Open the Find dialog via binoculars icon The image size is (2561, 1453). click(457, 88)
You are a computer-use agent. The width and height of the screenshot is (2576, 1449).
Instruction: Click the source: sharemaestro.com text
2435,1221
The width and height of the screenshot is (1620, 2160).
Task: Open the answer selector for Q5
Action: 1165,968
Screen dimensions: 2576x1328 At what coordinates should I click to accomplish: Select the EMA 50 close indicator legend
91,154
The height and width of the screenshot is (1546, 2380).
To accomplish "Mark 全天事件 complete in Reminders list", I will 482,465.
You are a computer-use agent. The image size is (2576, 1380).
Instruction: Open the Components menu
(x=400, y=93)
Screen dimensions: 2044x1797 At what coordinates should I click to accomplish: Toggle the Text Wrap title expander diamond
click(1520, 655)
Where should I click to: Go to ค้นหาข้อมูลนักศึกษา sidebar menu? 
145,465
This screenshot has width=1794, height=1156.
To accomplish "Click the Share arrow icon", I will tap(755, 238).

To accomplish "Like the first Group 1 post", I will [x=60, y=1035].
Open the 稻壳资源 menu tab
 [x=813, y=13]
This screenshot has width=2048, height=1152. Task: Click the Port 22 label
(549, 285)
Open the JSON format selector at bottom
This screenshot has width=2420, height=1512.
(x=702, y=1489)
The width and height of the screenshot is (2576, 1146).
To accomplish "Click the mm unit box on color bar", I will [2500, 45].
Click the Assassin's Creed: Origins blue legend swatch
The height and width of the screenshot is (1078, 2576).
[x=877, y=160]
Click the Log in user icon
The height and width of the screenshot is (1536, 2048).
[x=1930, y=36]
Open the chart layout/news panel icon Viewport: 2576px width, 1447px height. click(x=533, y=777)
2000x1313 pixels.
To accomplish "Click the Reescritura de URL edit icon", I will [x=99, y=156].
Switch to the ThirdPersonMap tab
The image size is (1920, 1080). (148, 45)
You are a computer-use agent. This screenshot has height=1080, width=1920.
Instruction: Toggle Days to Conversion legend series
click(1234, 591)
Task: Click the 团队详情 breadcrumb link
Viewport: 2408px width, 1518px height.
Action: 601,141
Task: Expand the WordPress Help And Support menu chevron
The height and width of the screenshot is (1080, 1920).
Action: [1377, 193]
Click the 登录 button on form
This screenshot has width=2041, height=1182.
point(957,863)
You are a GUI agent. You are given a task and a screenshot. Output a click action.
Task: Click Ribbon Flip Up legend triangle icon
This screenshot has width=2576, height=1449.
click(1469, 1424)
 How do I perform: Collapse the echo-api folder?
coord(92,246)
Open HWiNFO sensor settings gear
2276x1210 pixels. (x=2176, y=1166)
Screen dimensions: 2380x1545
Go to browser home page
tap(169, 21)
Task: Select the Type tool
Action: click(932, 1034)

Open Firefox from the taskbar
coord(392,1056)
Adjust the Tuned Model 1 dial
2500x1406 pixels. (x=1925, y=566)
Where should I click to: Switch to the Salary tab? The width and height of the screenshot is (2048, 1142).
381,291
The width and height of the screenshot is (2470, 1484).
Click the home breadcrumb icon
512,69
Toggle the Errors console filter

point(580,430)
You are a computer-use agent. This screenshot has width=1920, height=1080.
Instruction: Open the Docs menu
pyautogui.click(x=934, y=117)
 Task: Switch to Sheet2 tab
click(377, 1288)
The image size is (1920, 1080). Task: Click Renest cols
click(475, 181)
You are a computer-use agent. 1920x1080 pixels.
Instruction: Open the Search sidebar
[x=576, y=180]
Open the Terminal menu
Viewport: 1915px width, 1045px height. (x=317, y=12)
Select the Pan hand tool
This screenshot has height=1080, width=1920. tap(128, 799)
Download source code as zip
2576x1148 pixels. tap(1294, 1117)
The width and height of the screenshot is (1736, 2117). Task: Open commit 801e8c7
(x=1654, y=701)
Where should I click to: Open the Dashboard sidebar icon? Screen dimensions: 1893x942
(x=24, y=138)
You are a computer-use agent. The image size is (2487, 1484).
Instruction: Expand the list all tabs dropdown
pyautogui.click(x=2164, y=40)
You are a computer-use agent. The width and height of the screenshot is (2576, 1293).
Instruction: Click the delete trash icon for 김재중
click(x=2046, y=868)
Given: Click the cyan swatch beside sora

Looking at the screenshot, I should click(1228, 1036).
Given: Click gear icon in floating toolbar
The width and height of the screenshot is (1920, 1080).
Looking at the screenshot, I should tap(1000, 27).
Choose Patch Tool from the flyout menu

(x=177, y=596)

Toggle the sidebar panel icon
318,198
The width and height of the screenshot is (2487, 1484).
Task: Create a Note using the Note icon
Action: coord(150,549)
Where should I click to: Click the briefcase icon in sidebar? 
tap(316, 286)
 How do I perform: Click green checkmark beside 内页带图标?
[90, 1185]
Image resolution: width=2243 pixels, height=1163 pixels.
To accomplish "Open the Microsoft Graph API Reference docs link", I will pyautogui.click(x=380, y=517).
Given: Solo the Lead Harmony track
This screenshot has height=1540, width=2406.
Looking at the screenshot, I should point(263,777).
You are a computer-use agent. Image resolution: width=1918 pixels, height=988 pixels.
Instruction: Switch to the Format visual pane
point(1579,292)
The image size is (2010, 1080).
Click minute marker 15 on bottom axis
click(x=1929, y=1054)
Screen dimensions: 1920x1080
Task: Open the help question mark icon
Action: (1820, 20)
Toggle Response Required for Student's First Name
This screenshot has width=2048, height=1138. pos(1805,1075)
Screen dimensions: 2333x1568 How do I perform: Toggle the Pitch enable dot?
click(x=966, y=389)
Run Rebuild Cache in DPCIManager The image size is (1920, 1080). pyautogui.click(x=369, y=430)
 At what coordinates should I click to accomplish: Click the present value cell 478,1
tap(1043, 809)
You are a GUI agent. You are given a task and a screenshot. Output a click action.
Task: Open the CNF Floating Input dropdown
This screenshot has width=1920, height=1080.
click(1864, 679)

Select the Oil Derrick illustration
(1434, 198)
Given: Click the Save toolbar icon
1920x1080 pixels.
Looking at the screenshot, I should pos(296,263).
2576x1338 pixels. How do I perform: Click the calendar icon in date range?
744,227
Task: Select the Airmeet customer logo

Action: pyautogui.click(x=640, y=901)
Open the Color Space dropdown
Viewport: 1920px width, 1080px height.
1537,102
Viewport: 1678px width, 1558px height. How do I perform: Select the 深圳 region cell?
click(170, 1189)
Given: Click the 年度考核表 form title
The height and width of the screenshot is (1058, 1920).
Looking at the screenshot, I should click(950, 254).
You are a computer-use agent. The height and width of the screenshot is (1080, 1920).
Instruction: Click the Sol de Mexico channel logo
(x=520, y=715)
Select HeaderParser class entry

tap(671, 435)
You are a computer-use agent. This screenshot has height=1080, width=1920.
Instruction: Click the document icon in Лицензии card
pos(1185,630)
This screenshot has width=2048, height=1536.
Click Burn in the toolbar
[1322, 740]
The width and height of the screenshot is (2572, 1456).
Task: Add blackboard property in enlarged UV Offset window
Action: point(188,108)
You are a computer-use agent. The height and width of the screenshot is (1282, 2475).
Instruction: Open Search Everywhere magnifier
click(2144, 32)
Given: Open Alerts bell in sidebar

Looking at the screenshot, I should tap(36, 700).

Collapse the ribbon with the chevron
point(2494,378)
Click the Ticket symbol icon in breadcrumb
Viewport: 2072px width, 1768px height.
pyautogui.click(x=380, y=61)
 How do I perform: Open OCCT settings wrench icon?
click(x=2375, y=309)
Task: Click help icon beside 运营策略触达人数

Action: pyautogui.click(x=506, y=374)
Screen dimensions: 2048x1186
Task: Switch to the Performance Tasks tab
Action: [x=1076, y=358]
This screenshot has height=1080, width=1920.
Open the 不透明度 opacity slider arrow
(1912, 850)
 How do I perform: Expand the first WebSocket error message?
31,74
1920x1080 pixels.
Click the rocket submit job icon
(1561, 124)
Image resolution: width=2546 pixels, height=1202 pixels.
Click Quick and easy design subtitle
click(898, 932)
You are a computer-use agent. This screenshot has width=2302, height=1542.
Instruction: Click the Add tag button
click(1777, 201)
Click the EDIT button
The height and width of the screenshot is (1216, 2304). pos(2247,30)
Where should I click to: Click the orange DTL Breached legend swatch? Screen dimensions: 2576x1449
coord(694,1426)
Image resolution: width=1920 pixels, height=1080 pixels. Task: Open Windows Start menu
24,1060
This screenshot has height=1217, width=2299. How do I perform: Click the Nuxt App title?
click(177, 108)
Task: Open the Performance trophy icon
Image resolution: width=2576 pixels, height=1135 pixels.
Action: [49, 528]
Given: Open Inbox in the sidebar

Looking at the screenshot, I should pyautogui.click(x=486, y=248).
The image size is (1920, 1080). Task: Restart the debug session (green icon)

- _What is expected_: If a line in the entries above contains "link", it counts toward the total; give only that total.

- _Expected output_: 2